A Louisiana woman is raising awareness for hypoplastic left heart syndrome (HLHS) after her son, Aiden, was born with the condition.

HLHS causes the left ventricle, mitral valve and aortic valve to improperly develop, causing the left side of the heart to stop growing.

Aiden was diagnosed at 20 weeks gestation via ultrasound, and physicians told Jenny Rodgers that her son had an 85 per cent chance of survival.

"When you're talking about your baby, 85 per cent is a pretty bad number," she told FoxNews.com.

"We're lucky because a lot of these go undiagnosed. A lot of these babies, mums take them home and at two days old they start having issues, start turning blue, have difficulty feeding or go into cardiac arrest."

In healthy people, the left side of the heart pumps oxygenated blood through the body. For people with HLHS, the right side of the heart must perform this function, which is easier in utero.

"In the fetus, the right side of the heart does a little more work than the left, so these babies thrive in utero and do well," said Dr Nancy Ayres, medical director of Non-Invasive Imaging and director of the Fetal Cardiology programme at Texas Children's Hospital.

Because Aiden was diagnosed early, his chances of survival outside the womb increased significantly.

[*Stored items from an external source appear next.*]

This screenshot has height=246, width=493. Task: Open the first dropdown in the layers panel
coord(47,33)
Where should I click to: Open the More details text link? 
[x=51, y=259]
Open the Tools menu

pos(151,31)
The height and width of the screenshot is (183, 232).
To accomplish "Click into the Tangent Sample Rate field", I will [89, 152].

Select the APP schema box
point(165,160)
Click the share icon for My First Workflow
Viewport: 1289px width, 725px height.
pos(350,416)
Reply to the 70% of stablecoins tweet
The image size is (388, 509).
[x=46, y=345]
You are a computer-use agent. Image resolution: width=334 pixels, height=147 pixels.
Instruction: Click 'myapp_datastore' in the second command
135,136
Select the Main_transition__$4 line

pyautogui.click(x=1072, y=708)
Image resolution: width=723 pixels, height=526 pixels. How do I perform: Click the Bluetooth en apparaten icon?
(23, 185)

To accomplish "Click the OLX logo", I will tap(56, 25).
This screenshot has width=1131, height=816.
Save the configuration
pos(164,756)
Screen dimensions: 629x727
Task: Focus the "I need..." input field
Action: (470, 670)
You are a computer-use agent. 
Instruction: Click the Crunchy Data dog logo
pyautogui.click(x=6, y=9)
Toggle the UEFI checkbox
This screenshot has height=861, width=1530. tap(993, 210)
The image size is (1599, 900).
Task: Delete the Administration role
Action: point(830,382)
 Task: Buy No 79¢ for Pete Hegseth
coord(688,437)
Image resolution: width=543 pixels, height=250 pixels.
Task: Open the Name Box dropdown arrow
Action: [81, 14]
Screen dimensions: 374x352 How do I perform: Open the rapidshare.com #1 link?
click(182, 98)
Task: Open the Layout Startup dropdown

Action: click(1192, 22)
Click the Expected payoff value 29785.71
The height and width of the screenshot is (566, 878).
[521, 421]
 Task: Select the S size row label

"The best outcome for delivery of a baby [with HLHS] would be at a major medical centre that can actually take care and are available for emergency procedures after the baby goes from in utero to normal structures," Ayres explained. "Those are the life connections for a baby with [HLHS]."

Aiden was born on May 19, and had surgery when he was four days old to reconstruct his aorta, open his atrial septum, and insert a shunt in his pulmonary artery. He had a second surgery in September, and will have a third operation to connect the inferior vena cava directly to the lung vessels when he is between two and three years old.

Rodgers hoped that public awareness of HLHS will lead to more research into the condition.

"These kids with heart defects, it's not always genetic [and] can happen as a fluke," she said. "I want everybody to know it's out there and to fight for these kids."